Gaitán: Benfica com pequena vantagem, mas preciosa

Nicolás Gaitán ficou satisfeito com a vitória fora do Benfica por 1-0, mas avisou que "a eliminatória ainda não está resolvida", enquanto Esteban prometeu que o AZ vai dar tudo em Lisboa.

Salvio festeja o golo com Maxi Pereira e André Gomes
Salvio festeja o golo com Maxi Pereira e André Gomes ©AFP/Getty Images

O SL Benfica deixou a Holanda com um sentimento de satisfação depois de ter marcado fora, não tendo sofrido golos.

Mas foi uma suada vitória, por 1-0, em especial na primeira parte, altura em que o AZ fez passar o ilustre visitante por um mau bocado, nesta primeira mão dos quartos-de-final da UEFA Europa League. 

Nicolás Gaitán, médio do Benfica
Foi um jogo difícil. Eles começaram bem e tiveram muito bem com a bola. No começo, passámos muito tempo atrás dela, sem muito sucesso. Mas aos 15, 20 minutos começámos a entrar no jogo e tudo mudou. Sabíamos que iria ser difícil, porque estudámos o AZ no vídeo e vimos que eram uma equipa talentosa.
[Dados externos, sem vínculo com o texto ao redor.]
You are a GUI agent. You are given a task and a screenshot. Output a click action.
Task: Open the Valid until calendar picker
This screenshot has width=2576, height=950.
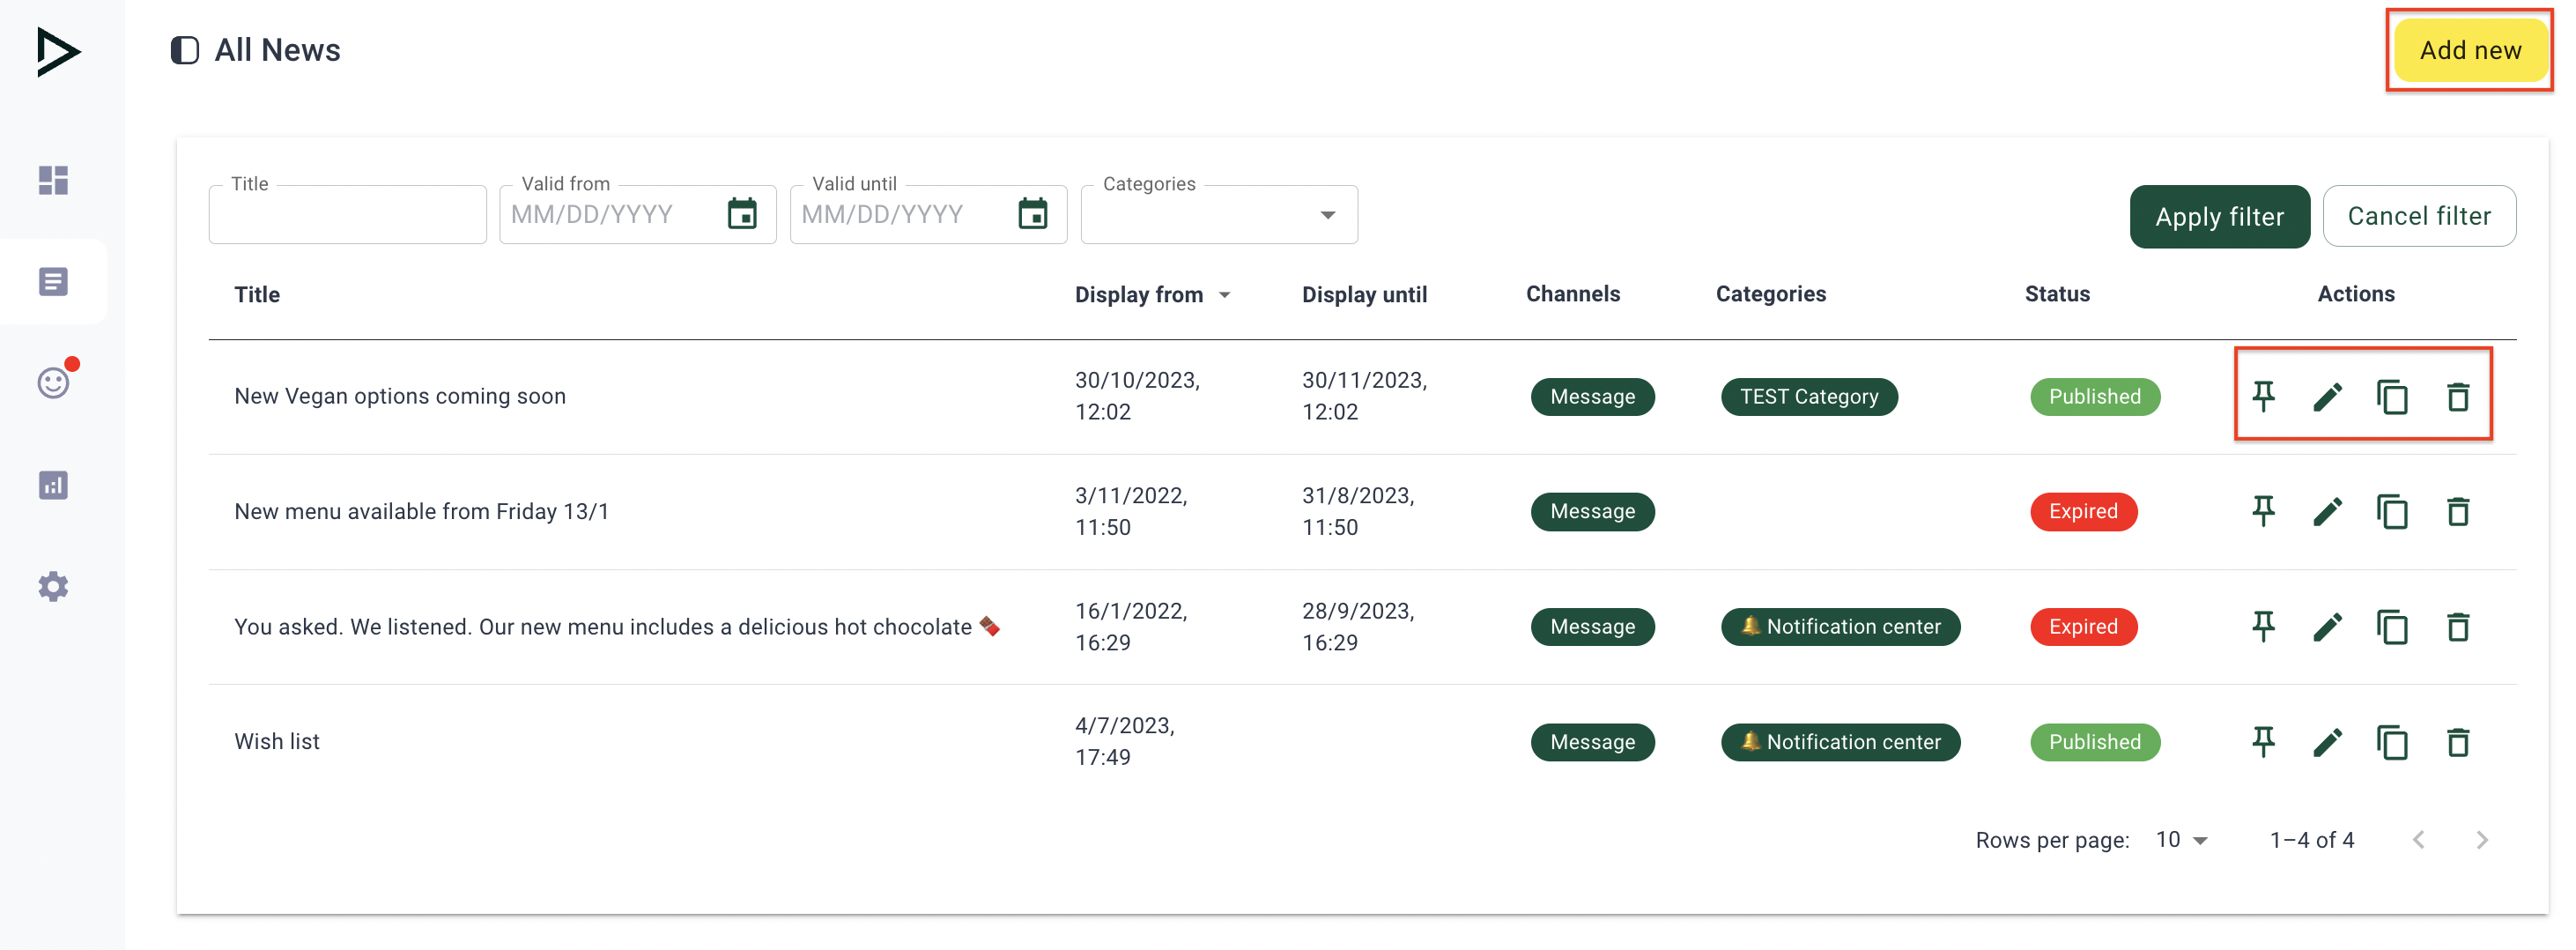click(1032, 214)
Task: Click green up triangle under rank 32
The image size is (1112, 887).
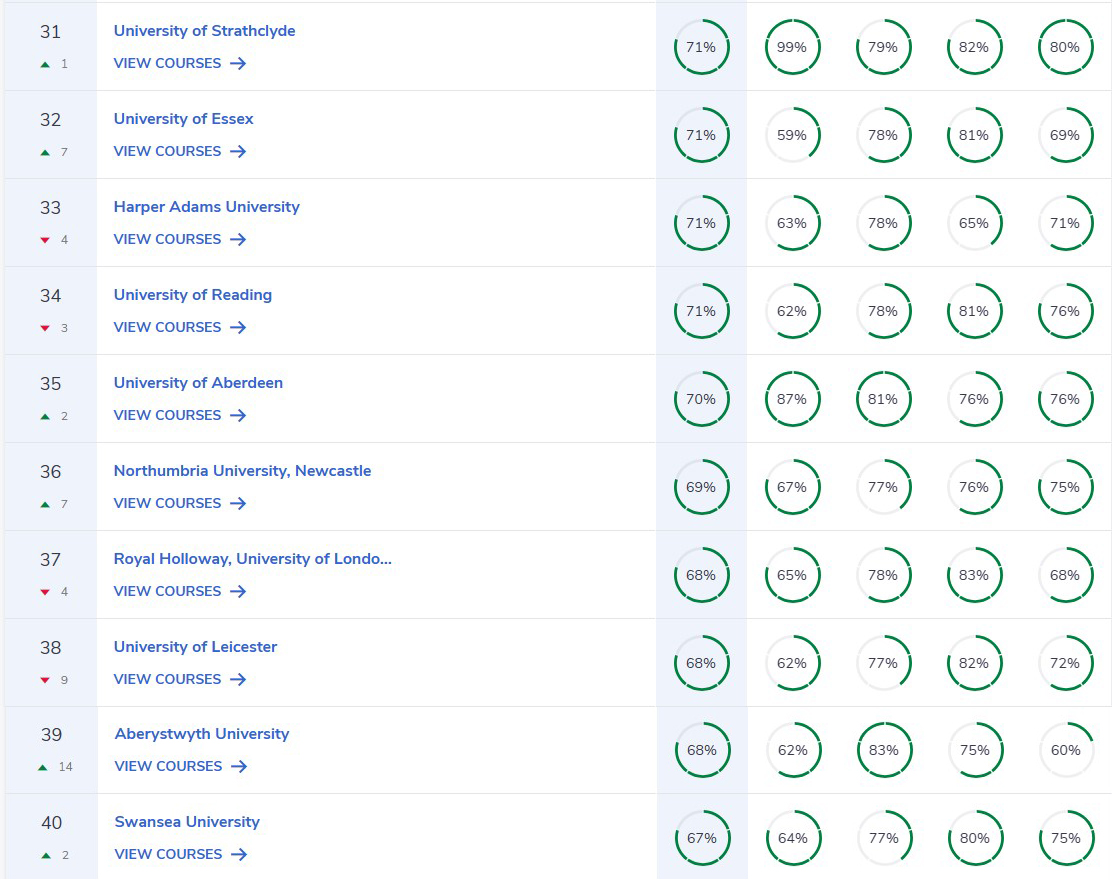Action: coord(45,153)
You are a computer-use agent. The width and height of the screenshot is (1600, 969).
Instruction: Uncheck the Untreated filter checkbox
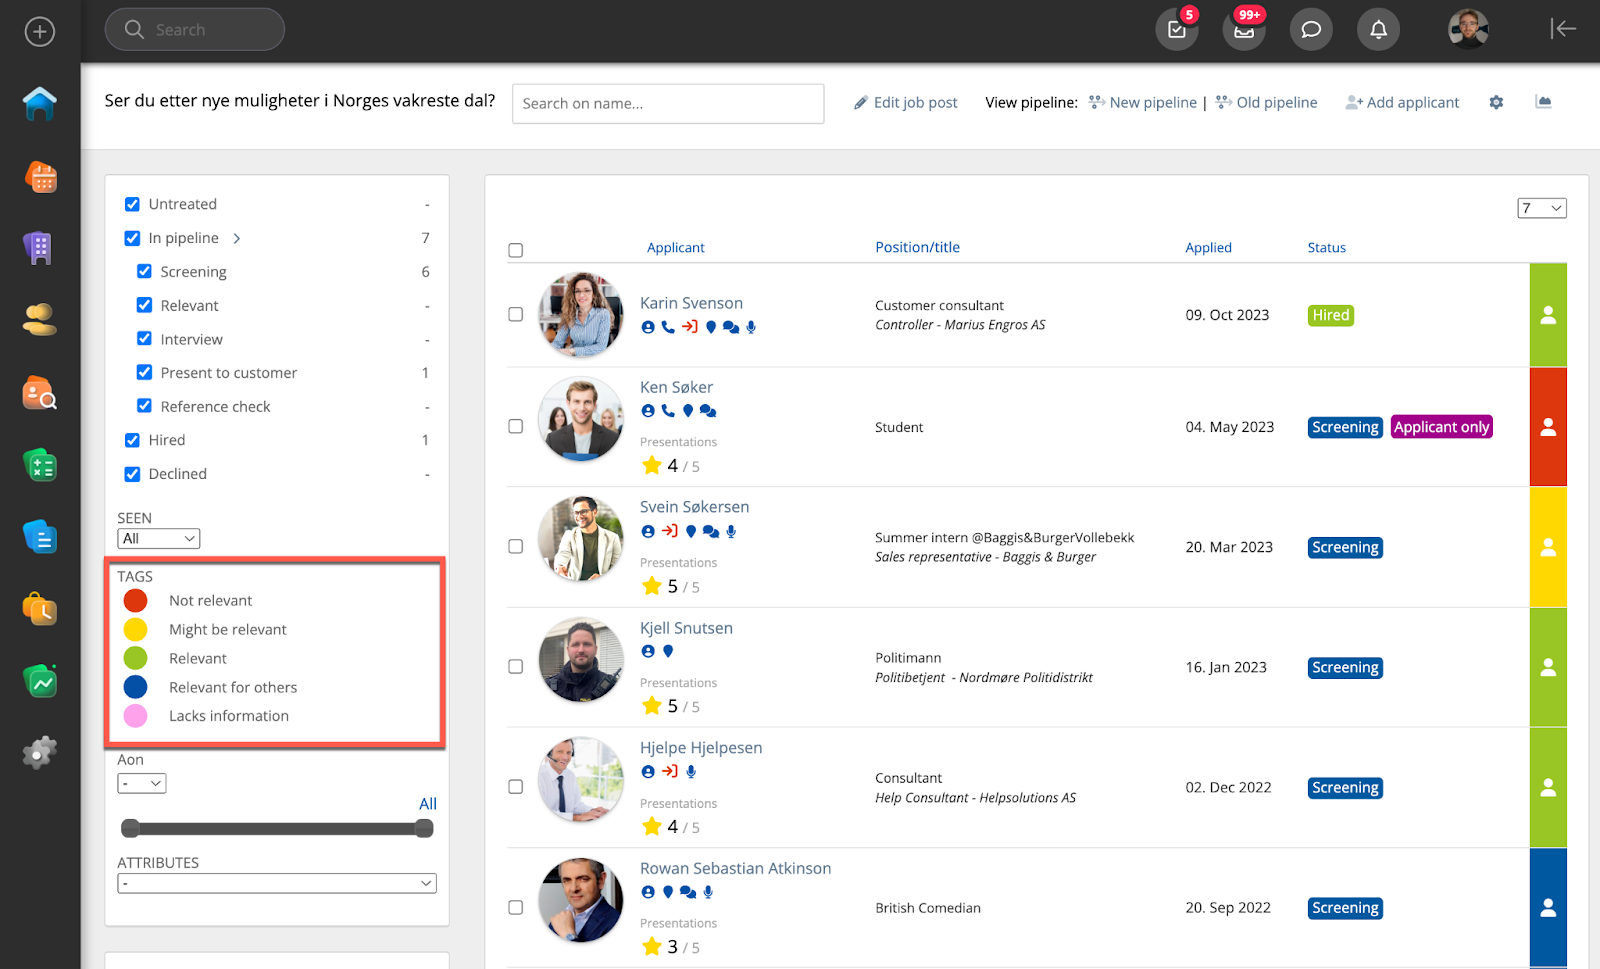coord(132,204)
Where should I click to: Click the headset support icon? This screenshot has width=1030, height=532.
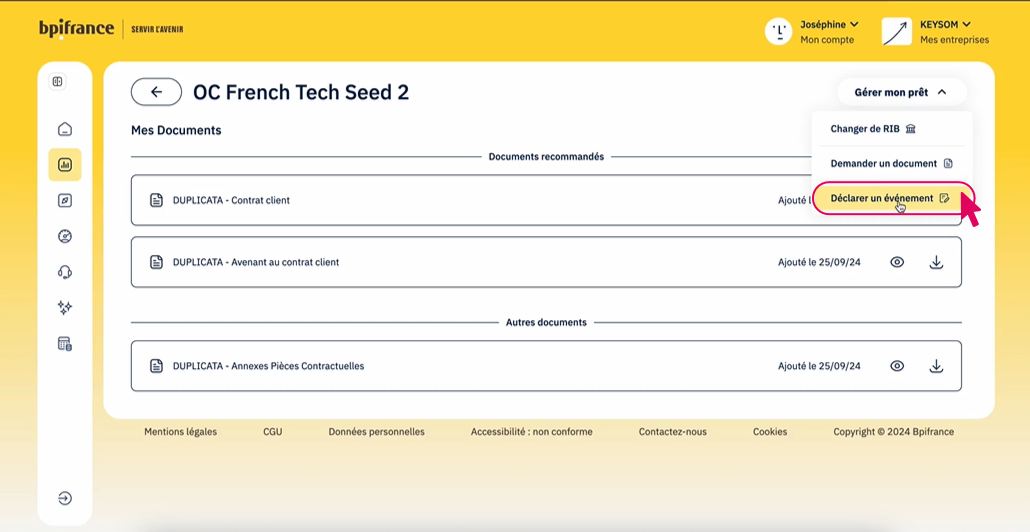click(65, 272)
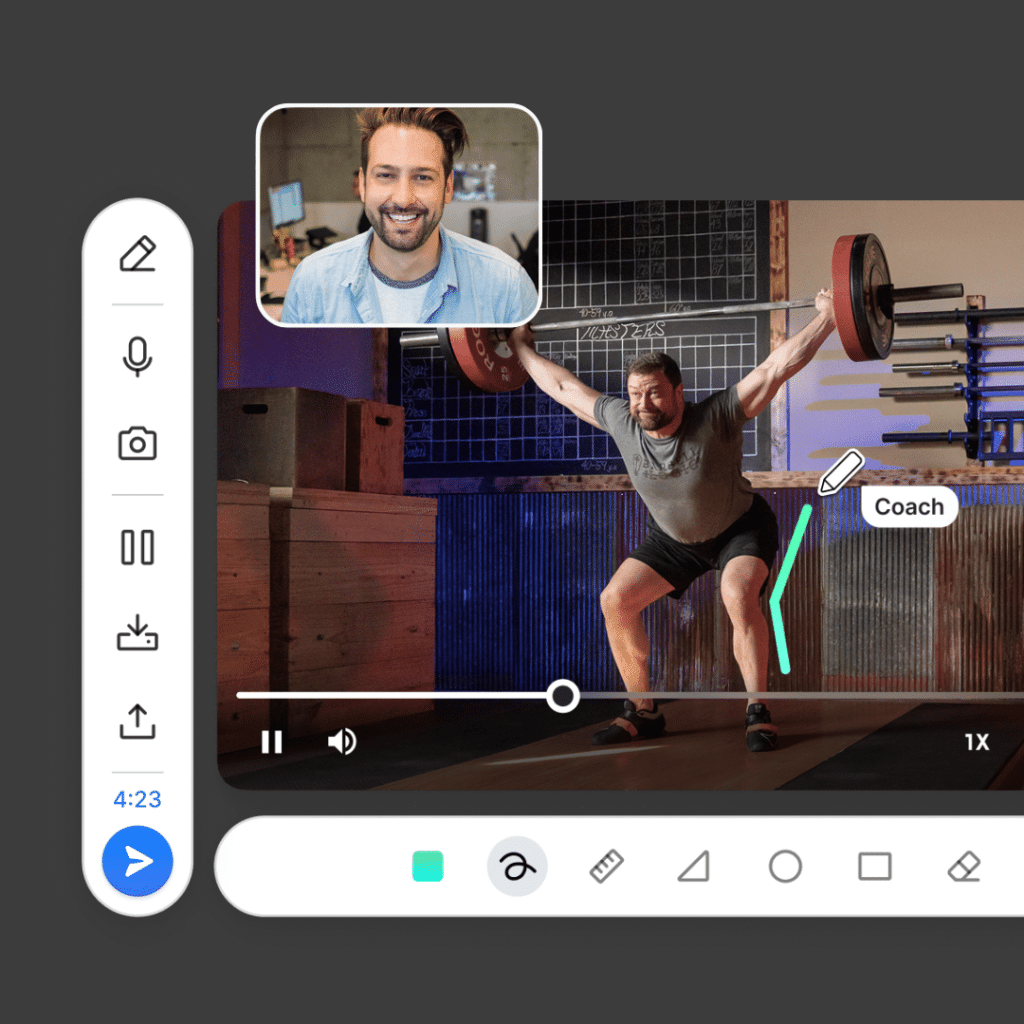Image resolution: width=1024 pixels, height=1024 pixels.
Task: Pause the recording from the sidebar
Action: [x=137, y=548]
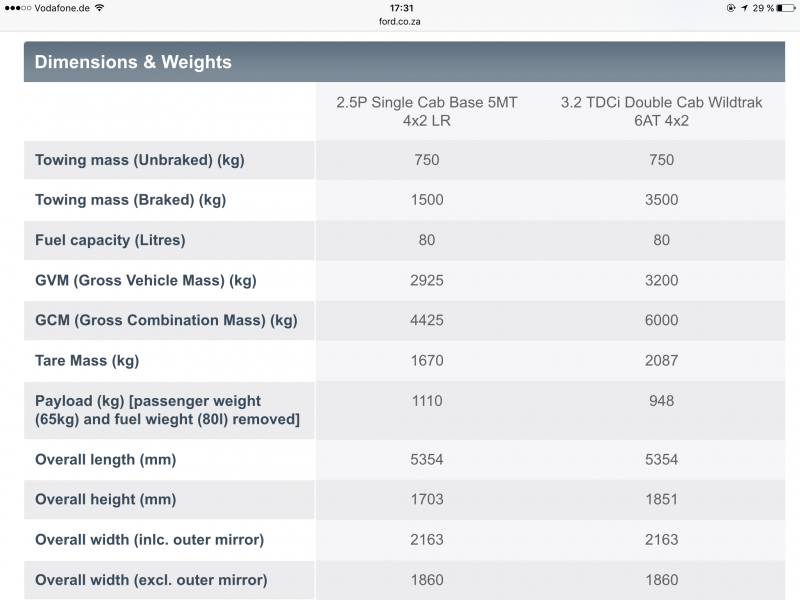The height and width of the screenshot is (600, 800).
Task: Tap the WiFi status icon
Action: point(99,8)
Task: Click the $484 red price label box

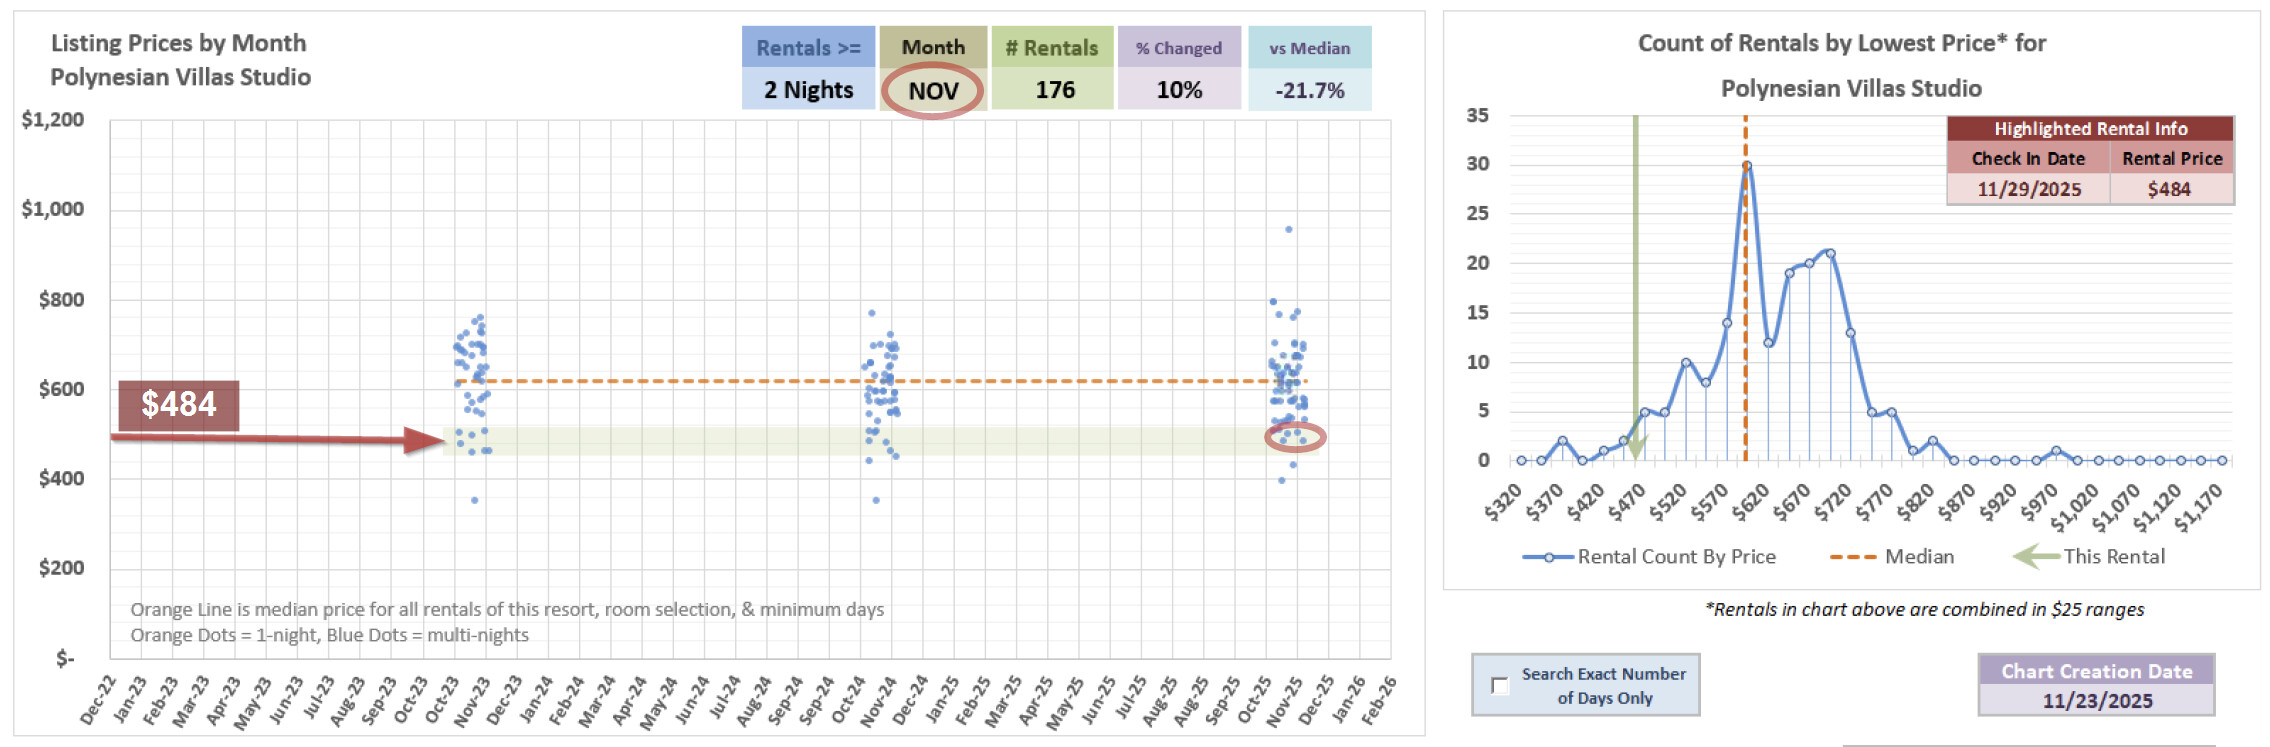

Assim, estamos satisfeitos por sair daqui com um bom resultado, apesar de sabermos que a eliminatória ainda não está resolvida.

Penso que marcámos um bom golo, podíamos ter marcado antes [por Óscar Cardozo] mas a bola veio para trás e o [Eduardo Salvio] acompanhou o lance e finalizou. Fez a diferença no encontro, apesar de a vantagem não ser muito confortável para o jogo da segunda mão. Temos que dar o nosso melhor em casa para seguir em frente.

Os nossos adeptos estiveram fantásticos. Vivemos o mesmo na ronda anterior em Londres [contra o Tottenham Hotspur FC]. É um sentimento de esperar que eles estejam sempre onde quer que joguemos, porque eles estão sempre lá e isso é muito moralizador.

Esteban, guarda-redes do AZ
Dominámos a primeira parte, pelo que sofrer um golo antes do intervalo foi como levar uma estalada na cara. Depois disso o Benfica jogou melhor. Se não tivessem marcado quando o fizeram, não estou a dizer que nós ganharíamos, mas que deveríamos estar na disputa pelo resultado. Provámos ainda que somos capazes de competir com uma equipa do seu nível.

Agora vamos a Portugal com o objectivo de jogar da mesma maneira que fizemos hoje. Não temos nada a perder. Não devemos ter receio de correr riscos. Prefiro perder por 3-0 lá e ter dado o nosso melhor, do que sair da prova sem pelo menos tentar seguir em frente.